What is needed
Return the data below exactly, but only from the line containing "The image size is (623, 411)." through the line containing "Open the リサイズ", with both of those lines included.

Stored data entries:
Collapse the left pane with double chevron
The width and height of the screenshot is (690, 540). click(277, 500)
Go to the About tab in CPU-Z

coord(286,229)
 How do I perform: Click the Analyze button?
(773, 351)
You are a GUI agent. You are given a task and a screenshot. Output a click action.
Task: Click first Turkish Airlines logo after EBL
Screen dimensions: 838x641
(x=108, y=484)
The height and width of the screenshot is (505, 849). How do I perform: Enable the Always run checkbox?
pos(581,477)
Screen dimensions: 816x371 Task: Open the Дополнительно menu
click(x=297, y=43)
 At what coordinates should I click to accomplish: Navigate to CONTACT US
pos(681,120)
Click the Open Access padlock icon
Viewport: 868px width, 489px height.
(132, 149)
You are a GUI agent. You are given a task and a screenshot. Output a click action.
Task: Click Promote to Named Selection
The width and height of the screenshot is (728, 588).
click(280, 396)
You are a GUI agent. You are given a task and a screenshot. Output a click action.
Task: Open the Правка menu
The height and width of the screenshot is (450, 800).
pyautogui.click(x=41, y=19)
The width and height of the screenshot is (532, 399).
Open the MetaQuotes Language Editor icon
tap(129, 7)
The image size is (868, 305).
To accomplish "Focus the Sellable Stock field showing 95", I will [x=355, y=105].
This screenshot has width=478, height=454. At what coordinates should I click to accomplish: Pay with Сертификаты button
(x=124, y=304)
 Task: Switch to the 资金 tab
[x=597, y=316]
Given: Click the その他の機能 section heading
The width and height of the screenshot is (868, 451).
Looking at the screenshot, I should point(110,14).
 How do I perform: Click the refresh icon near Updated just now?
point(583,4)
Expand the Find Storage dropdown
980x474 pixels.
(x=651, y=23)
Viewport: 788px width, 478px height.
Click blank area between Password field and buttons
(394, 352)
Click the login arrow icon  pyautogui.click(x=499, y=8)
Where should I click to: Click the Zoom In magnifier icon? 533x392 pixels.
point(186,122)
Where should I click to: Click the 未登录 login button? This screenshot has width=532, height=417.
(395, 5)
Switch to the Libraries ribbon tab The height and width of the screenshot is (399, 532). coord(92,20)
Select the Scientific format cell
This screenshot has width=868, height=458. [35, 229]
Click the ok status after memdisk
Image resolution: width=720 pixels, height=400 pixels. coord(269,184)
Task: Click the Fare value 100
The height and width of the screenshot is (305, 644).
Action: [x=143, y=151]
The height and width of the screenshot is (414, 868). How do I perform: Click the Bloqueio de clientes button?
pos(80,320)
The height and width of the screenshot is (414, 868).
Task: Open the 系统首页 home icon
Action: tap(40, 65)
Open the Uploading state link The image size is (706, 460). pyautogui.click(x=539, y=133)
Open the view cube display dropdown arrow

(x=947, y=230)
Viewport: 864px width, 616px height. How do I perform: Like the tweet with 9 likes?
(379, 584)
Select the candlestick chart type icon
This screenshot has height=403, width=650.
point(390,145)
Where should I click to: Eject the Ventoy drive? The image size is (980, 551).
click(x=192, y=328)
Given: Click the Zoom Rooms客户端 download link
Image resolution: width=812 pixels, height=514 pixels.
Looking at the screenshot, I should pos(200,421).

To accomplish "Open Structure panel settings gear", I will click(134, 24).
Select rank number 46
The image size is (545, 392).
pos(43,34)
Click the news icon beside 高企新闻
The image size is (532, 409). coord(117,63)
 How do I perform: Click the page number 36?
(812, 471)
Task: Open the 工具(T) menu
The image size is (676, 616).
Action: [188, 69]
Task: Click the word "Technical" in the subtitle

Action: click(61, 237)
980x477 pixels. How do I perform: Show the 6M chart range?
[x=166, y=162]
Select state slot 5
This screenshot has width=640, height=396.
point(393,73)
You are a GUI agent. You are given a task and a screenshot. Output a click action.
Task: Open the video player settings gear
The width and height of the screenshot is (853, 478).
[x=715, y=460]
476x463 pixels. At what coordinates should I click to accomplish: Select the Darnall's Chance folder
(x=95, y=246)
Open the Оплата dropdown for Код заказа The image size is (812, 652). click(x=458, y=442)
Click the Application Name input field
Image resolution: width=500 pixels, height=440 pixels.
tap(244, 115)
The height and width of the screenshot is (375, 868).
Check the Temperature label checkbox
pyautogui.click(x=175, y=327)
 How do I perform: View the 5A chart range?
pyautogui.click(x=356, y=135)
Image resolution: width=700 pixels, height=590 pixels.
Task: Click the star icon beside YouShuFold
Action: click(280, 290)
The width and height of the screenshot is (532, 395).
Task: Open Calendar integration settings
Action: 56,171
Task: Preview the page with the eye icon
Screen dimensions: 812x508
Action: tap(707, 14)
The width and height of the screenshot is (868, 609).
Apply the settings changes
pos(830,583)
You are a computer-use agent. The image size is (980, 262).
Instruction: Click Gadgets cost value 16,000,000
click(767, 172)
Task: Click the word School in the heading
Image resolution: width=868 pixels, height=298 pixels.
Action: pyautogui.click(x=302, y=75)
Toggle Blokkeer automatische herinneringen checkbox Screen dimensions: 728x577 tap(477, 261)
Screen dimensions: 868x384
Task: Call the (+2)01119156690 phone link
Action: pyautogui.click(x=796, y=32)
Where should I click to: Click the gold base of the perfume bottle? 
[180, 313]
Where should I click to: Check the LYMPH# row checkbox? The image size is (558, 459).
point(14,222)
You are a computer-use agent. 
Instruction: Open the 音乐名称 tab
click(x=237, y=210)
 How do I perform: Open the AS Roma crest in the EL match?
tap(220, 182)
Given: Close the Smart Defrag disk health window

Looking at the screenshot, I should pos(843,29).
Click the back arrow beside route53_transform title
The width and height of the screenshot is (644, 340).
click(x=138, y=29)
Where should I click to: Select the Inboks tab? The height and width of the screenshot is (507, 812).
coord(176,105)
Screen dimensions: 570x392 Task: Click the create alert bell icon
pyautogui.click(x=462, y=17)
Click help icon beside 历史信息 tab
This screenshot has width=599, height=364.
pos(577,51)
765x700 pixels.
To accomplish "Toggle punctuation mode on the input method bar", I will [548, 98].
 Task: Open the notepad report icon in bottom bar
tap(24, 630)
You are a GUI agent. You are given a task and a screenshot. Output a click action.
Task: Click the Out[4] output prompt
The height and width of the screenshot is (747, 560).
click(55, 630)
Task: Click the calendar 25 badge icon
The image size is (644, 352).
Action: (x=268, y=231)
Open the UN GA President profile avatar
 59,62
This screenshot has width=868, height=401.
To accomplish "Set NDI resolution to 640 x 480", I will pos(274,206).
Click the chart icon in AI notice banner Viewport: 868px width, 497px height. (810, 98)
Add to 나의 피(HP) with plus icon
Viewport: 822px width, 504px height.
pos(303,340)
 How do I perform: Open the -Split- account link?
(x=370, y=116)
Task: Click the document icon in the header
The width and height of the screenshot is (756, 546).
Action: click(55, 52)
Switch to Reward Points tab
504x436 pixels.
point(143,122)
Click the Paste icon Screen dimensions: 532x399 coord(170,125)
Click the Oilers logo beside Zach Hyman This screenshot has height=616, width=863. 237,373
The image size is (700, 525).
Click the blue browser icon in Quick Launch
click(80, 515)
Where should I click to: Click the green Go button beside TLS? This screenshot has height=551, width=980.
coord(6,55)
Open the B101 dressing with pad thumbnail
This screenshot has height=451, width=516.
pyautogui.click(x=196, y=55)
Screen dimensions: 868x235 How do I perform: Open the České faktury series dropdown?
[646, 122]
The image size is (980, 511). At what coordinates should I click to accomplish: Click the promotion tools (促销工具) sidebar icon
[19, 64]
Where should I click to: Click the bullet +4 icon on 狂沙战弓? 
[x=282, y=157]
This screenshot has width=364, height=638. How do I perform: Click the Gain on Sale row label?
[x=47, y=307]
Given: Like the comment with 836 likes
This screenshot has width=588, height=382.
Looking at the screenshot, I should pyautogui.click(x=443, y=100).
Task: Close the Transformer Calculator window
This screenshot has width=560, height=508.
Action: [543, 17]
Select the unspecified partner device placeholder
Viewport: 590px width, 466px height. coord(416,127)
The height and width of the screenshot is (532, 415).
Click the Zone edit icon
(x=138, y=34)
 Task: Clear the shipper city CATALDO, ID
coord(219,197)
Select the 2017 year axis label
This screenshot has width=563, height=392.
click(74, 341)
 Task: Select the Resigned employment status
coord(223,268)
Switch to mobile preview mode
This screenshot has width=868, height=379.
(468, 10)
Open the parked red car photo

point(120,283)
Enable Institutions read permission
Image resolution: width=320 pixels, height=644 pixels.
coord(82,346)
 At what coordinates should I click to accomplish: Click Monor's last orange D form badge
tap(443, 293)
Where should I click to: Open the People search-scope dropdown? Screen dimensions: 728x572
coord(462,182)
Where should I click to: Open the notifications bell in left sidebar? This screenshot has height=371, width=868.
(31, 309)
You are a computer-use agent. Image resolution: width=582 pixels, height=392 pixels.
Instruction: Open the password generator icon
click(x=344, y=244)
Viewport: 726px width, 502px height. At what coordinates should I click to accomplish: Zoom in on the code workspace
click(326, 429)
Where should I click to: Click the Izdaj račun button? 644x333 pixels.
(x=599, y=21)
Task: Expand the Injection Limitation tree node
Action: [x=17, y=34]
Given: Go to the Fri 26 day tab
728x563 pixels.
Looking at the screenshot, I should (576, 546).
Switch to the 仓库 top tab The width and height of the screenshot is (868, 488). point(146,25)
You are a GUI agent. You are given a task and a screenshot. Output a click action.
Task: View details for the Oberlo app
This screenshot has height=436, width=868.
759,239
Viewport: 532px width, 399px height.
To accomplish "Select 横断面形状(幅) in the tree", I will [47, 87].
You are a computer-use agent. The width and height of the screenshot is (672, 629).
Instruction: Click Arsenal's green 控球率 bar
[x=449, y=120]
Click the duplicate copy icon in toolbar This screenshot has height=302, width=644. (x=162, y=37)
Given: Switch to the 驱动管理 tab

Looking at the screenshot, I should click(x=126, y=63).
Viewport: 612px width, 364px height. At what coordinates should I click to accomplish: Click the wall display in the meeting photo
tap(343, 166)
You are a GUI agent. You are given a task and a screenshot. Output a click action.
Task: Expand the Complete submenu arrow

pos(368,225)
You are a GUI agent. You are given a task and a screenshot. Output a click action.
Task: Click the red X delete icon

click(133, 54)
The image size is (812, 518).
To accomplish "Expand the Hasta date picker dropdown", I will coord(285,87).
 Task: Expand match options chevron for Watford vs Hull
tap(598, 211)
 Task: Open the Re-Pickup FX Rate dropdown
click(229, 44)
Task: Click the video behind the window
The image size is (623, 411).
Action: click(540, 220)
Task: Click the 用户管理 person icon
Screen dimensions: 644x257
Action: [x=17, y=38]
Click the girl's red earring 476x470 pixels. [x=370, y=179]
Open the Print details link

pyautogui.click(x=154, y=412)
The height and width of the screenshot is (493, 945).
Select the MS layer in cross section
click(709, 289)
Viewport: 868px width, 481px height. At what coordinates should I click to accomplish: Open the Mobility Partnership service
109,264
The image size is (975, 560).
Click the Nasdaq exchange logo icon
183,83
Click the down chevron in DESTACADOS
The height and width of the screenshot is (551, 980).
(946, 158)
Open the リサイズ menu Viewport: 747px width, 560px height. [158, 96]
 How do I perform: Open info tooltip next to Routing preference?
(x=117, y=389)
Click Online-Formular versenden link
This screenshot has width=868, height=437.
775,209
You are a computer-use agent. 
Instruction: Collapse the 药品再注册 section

Written answer
The image size is (623, 411).
Action: click(540, 220)
Task: Click the 用户管理 person icon
Screen dimensions: 644x257
Action: [x=17, y=38]
Click the girl's red earring 476x470 pixels. [x=370, y=179]
Open the Print details link

pyautogui.click(x=154, y=412)
The height and width of the screenshot is (493, 945).
Select the MS layer in cross section
click(709, 289)
Viewport: 868px width, 481px height. At what coordinates should I click to accomplish: Open the Mobility Partnership service
109,264
The image size is (975, 560).
Click the Nasdaq exchange logo icon
183,83
Click the down chevron in DESTACADOS
The height and width of the screenshot is (551, 980).
(946, 158)
Open the リサイズ menu Viewport: 747px width, 560px height. [158, 96]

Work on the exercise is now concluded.